ERJedi’s Solution to the Medicaid Problem

My solution to the medicaid debacle is this; incentivize people to be healthy, and they will need less health care. Less heath care equals less burden on the medicaid system, equals more money for paying physicians and providers, equals better coverage for those that need it. Now, I say all this having done absolutely no research. I admit this up front. But I’m an intern, and don’t have the time or energy to do that at the moment. But my plan is based on the presumption that a super expensive procedure, or stay in the ICU, cost more than a few thousand dollars (which it certainly dose)

Gist of the plan

  • Pay people for being healthy – Its often stated that those in low socioeconomic classes have the hardest time leading a healthy lifestyle, for all the various reasons that are better discussed elsewhere. It has also been shown that minimal financial compensation is enough to significantly motivate people to change their behavior.  What if you paid someone $10 to go for a checkup? Paid them $5 for every month they took their medication as prescribed? $25 for a colonoscopy. Lose 10 pounds? Here’s $10. Make healthy lifestyle changes and no longer need to take insulin? Here’s $50 my healthy friend.  By medicaid paying money upfront to the consumer, to promote healthy living, they avoid paying buckets more money downstream when this same person, who was bound for a triple bypass in 20 years, eventually shows up at the doors of the ER having not seen a doctor for 15 years and is now having crushing chest pain. Now, with a simple bit of financial motivation, people who could most use a few hundred bucks in their pocket are getting both a little extra walkin’ money and the benefit of increased health. Some smart guy with a calculator would have to do all the math, but I’d be willing to bet you could pay someone $500 a year in incentives and it would still be cost beneficial compared to what medicaid is shelling out now. And $500 might be enough to get someone to walk to work. To take their pills. To eat healthier food (and pay for it at the same time).
  • Those that “buy in” get access to the best health care – Despite the above plan, we still need to cut back on medical spending. But we need to do it smartly and justly. If you smoke for 40 years, I don’t think its fair or right to expect the taxpayers to pick up the tab for your radiation therapy. That sort of bullshit has to stop. Your cholesterol is 4 billion and you had an MI? And we have to pay for it? F-that!  Rather than this, where anyone can get “top level care” regardless of their past interest in their personal health, I’d propose that only those earning X dollars in incentives qualify for “top level care”. Sure, you could not earn a penny, and still get top level care, but it would be more like other countries. It would be rationed. You’d be put on a list, and have to wait until it was your turn to receive it. If 2,000 (just making this number up) cardiac bypasses are performed annually in this country the way it stands now, 400 bypass “slots” would be set aside for those that didn’t get on board with the program. The remaining 1600, or how ever many were needed, would be given to those who “earned” it in incentives. But guess what, since these people are now healthier, that number is only 1000 bypasses all of a sudden. So we just cut 600 bypasses that medicaid has to pay for. So now there is extra money to fairly compensate medical providers, money to pay those that are “earning” it and probably some left over.
  • So now you are fairly compensating providers? Guess what, more providers start accepting medicaid, which increases access to health care, which increases opportunities for John Doe to earn incentives, which increases the likelihood that he gets healthy, which decreases the chance that he needs expensive medical care, which increases the savings to medicaid, which increases their ability to compensate providers…. see where this is going? Its win win.

About ER Jedi

I’m a resident doctor in Emergency Medicine and I’ve learned during the past few years that 1) I’ve had some pretty amazing experiences 2) I have a very bad short-term memory. So this blog is just a place for me to write about some of these experiences, from the ER, medical school, the wards and life in general. At least that way I’ll have some idea as to where I’ve been all this time. A scrap-book of sorts, a place to vent, organize some clinical tools and post a few good songs I’ve heard along the way.

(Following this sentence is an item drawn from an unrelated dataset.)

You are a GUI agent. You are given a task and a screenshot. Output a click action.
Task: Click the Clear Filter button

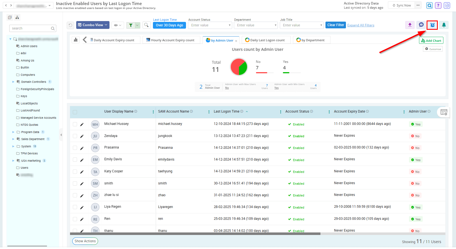pos(336,25)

Posted on February 3, 2012, in Uncategorized. Bookmark the permalink. 2 Comments.

  1. Now I understand why you are ER Jedi and not Obiwan, just kidding! I work in an indigent clinic and we provide incentives/support for meds etc. Guess what people spend the money on cigarettes, alcohol, weed? Their lives are in such chaos they go for the instant thing to help them cope. What we do that is effective, thanks to our great social work staff. If a patient is send to a pharmacy they get a gift card marked pharmacy only or we call ahead and pre-pay the item. Your ideas are good but it would take alot of oversight to make sure people actually did what was expected to get the incentive. Look up the new info on Accountable Care Organizations, some insurances are providing payment to primary care offices to communicate with patients outside of the office visit. I am currently in one of these roles and the outcomes are amazing. Pt.’s who would no show at specialist appts. are now showing up with support for follow through. Guess what the primary care docs are happy campers, speeds up that office visit and quality indicators are better. Job security for this 30 year experienced nurse who can navigate health care systems barriers.